## Input data
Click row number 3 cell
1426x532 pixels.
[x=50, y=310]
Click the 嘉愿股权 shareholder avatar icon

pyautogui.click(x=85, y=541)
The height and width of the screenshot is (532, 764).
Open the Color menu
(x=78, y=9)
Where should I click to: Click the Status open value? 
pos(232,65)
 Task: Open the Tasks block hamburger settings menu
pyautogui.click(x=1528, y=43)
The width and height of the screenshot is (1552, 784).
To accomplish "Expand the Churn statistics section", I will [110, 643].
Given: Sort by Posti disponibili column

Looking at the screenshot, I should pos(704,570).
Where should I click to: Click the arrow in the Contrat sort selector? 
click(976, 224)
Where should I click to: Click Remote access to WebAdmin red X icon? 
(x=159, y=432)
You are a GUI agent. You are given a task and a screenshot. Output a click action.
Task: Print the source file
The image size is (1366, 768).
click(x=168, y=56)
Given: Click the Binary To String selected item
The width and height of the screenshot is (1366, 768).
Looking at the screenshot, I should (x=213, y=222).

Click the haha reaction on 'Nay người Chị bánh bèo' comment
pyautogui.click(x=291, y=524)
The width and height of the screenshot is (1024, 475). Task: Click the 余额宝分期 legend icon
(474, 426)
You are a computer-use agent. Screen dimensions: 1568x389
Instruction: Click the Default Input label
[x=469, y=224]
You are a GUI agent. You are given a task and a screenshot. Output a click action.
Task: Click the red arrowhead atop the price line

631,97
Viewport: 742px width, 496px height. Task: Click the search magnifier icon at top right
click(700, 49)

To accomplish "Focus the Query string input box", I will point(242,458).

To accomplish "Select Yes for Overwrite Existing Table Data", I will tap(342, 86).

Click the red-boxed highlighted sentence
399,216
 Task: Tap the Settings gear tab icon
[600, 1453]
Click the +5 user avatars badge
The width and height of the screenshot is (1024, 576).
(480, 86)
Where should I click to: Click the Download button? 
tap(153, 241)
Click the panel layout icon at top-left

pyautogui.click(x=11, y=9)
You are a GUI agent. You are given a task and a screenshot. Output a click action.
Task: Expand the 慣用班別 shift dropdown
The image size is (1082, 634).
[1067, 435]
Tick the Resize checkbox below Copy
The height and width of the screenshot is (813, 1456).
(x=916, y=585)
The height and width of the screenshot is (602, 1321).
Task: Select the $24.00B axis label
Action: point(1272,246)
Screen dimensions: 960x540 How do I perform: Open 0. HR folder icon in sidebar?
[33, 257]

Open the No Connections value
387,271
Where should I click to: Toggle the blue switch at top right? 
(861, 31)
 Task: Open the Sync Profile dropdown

## What you need to do
Rewrite all the records above, putting "Where do I click to" in place of each occurrence of "Where should I click to" and keeping everything else unchanged.

## Solution for this problem
Click row number 3 cell
1426x532 pixels.
[x=50, y=310]
Click the 嘉愿股权 shareholder avatar icon

pyautogui.click(x=85, y=541)
The height and width of the screenshot is (532, 764).
Open the Color menu
(x=78, y=9)
Where do I click to: Click the Status open value? 
pos(232,65)
 Task: Open the Tasks block hamburger settings menu
pyautogui.click(x=1528, y=43)
The width and height of the screenshot is (1552, 784).
To accomplish "Expand the Churn statistics section", I will [110, 643].
Given: Sort by Posti disponibili column

Looking at the screenshot, I should pos(704,570).
Where do I click to: Click the arrow in the Contrat sort selector? 
click(976, 224)
Where do I click to: Click Remote access to WebAdmin red X icon? 
(x=159, y=432)
You are a GUI agent. You are given a task and a screenshot. Output a click action.
Task: Print the source file
The image size is (1366, 768).
click(x=168, y=56)
Given: Click the Binary To String selected item
The width and height of the screenshot is (1366, 768).
Looking at the screenshot, I should (x=213, y=222).

Click the haha reaction on 'Nay người Chị bánh bèo' comment
pyautogui.click(x=291, y=524)
The width and height of the screenshot is (1024, 475). Task: Click the 余额宝分期 legend icon
(474, 426)
You are a computer-use agent. Screen dimensions: 1568x389
Instruction: Click the Default Input label
[x=469, y=224]
You are a GUI agent. You are given a task and a screenshot. Output a click action.
Task: Click the red arrowhead atop the price line

631,97
Viewport: 742px width, 496px height. Task: Click the search magnifier icon at top right
click(700, 49)

To accomplish "Focus the Query string input box", I will point(242,458).

To accomplish "Select Yes for Overwrite Existing Table Data", I will tap(342, 86).

Click the red-boxed highlighted sentence
399,216
 Task: Tap the Settings gear tab icon
[600, 1453]
Click the +5 user avatars badge
The width and height of the screenshot is (1024, 576).
(480, 86)
Where do I click to: Click the Download button? 
tap(153, 241)
Click the panel layout icon at top-left

pyautogui.click(x=11, y=9)
You are a GUI agent. You are given a task and a screenshot. Output a click action.
Task: Expand the 慣用班別 shift dropdown
The image size is (1082, 634).
[1067, 435]
Tick the Resize checkbox below Copy
The height and width of the screenshot is (813, 1456).
(x=916, y=585)
The height and width of the screenshot is (602, 1321).
Task: Select the $24.00B axis label
Action: point(1272,246)
Screen dimensions: 960x540 How do I perform: Open 0. HR folder icon in sidebar?
[33, 257]

Open the No Connections value
387,271
Where do I click to: Toggle the blue switch at top right? 
(861, 31)
 Task: Open the Sync Profile dropdown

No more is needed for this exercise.